Étiquettes

, , , ,

Titre : Son autre mort

Auteur : Elsa Marpeau

Éditeur : Gallimard Série Noire

Amstramgram, ce sera toi le criminel

Alex et Antoine tiennent un gîte. Antoine dispose d’une activité professionnelle pour subvenir aux besoin du couple et des enfants. L’accueil de touristes est une aubaine pour Alex pour qui cela évite les interactions sociales, elle qui subit une phobie sociale qui l’isole.

Cet été, ils reçoivent la visite d’un écrivain célèbre, Charles Berrier. Cela tombe bien, Alex se pique de produire quelques textes qu’elle n’a jamais tenté de faire publier. Les premiers temps sont idylliques : l’écrivain n’est pas hautain ni avare de conseils auprès d’Alex ; bon vivant, il sympathise aussi avec Antoine et séduit toute la maisonnée… jusqu’à la soirée d’anniversaire d’Alex où il tente de la violer. Elle se défend en le tuant. Alex va choisir de cacher son corps et de partir à la recherche des proches de l’écrivain pour déterminer qui elle va bien pouvoir faire accuser de la disparition de l’écrivain à sa place.

Le plus intéressant dans ce roman réside dans le personnage de Léo que se crée Alex pour infiltrer l’entourage de l’écrivain disparu. Elle endosse le rôle d’une assistante personnelle qui protège soi-disant l’anonymat de son patron qui s’est isolé pour écrire. Alex joue en réalité un triple jeu : le sien, celui de Léo et celui de son agresseur dont elle doit prendre les tics, les habitudes, les idées pour mieux faire croire à son existence alors qu’il est mort et bien mort.

Alex devient alors une sorte de démiurge… dont les marionnettes lui échappent : Léo ne semble pas vouloir disparaître derrière Alex une fois que le roman s’achemine vers sa conclusion, l’écrivain semble vouloir trouver grâce aux yeux d’Alex malgré ses agissements passés.

La structure du roman, après l’arrivée d’Alex/Léo à Paris, est assez classique : Alex rencontre les personnes de l’entourage de Charles Berrier successivement, avec dans le désordre : la maîtresse, la femme, l’éditeur, le meilleur ami… chacun aurait des raisons de faire un coupable idéal.

Mon seul regret à émettre à l’encontre d’Elsa Marpeau serait d’voir un peu trop vite, à mon goût, enterré la phobie sociale d’Alex. Pierre angulaire de la première partie pour justifier l’isolement d’Alex, sa vulnérabilité, elle disparaît pratiquement de la suite du roman alors qu’elle aurait pu être utilisée comme un frein aux plans d’Alex. En effet, Alex n’est jamais obligée de lutter contre ses pulsions pour se forcer à côtoyer l’entourage de Charles Berrier. Cet aspect de la psychologie d’Alex aurait, encore une fois, à mon sens, mérité d’être plus mis en avant tout au long du livre.
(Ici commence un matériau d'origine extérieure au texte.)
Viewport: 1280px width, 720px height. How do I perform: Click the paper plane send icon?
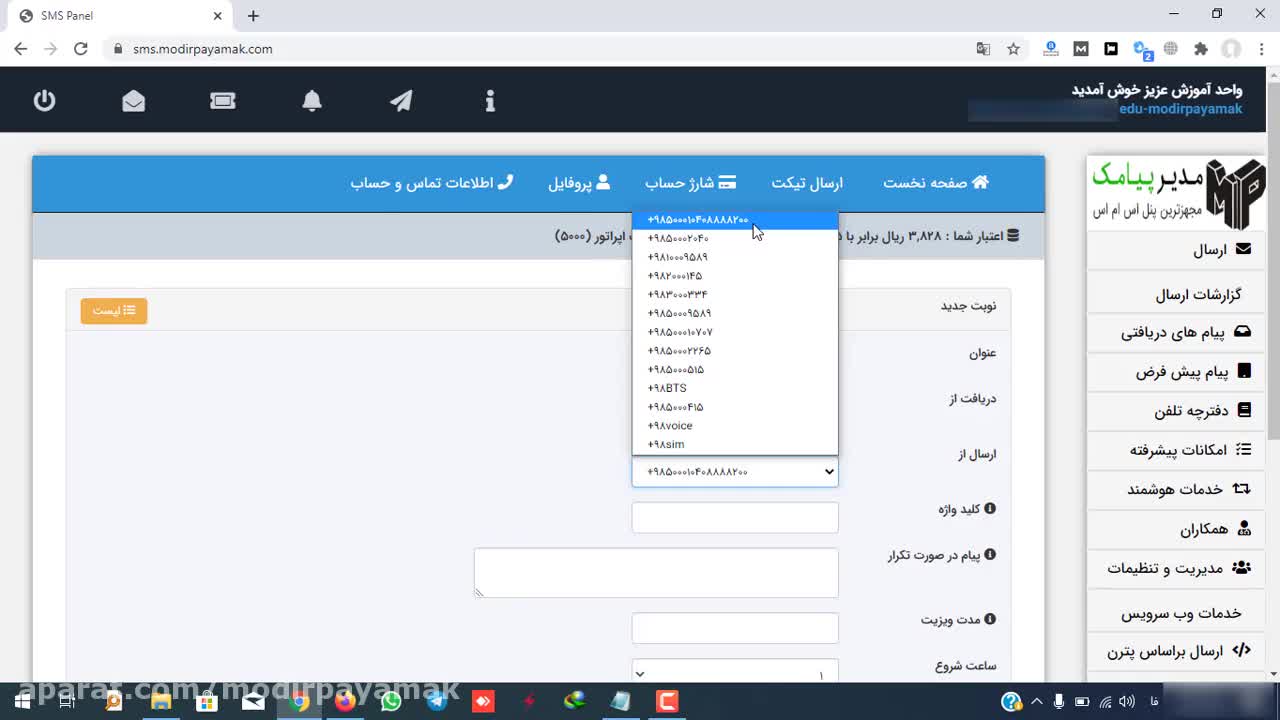(401, 100)
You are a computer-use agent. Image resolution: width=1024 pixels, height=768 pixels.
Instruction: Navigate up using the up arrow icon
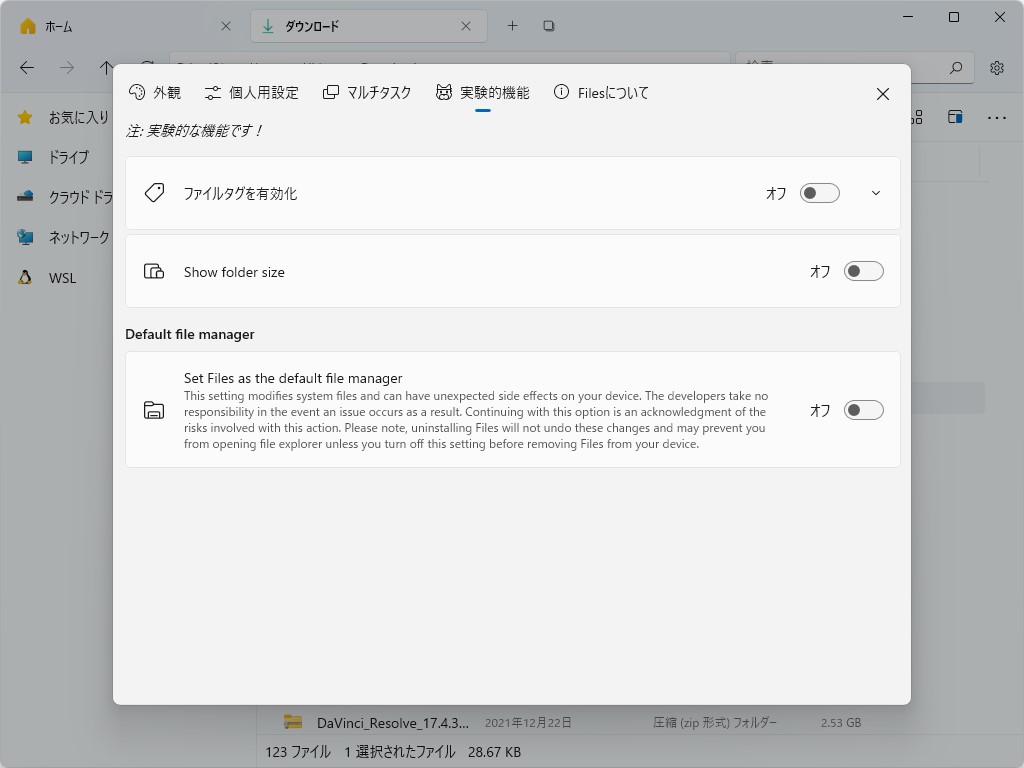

Pour le reste, toute l’intelligence d’Elsa Marpeau est de maintenir un suspens quant au choix du coupable idéal. Chacun possède des motivations fortes mais très différentes. Alex n’est pas à la traîne pour décrypter les caractères, les forces et surtout les faiblesses des potentiels meurtriers.

L’issue de la mission que s’est assignée Alex délivrera bien entendu son lot de rebondissements, pas des plus surprenants mais Elsa Marpeau s’est attachée à trouver une issue plus « morale » que tous les agissements qui se seront déroulés pendant son récit. Morale, certes, mais pas forcément idyllique ou béni-oui-oui. Elsa Marpeau se garde bien, à travers son récit, de prendre position et laisse le soin au lecteur de décider si 1/ Alex parvient à redevenir vraiment Alex et si 2/ cette fin est celle que l’histoire méritait.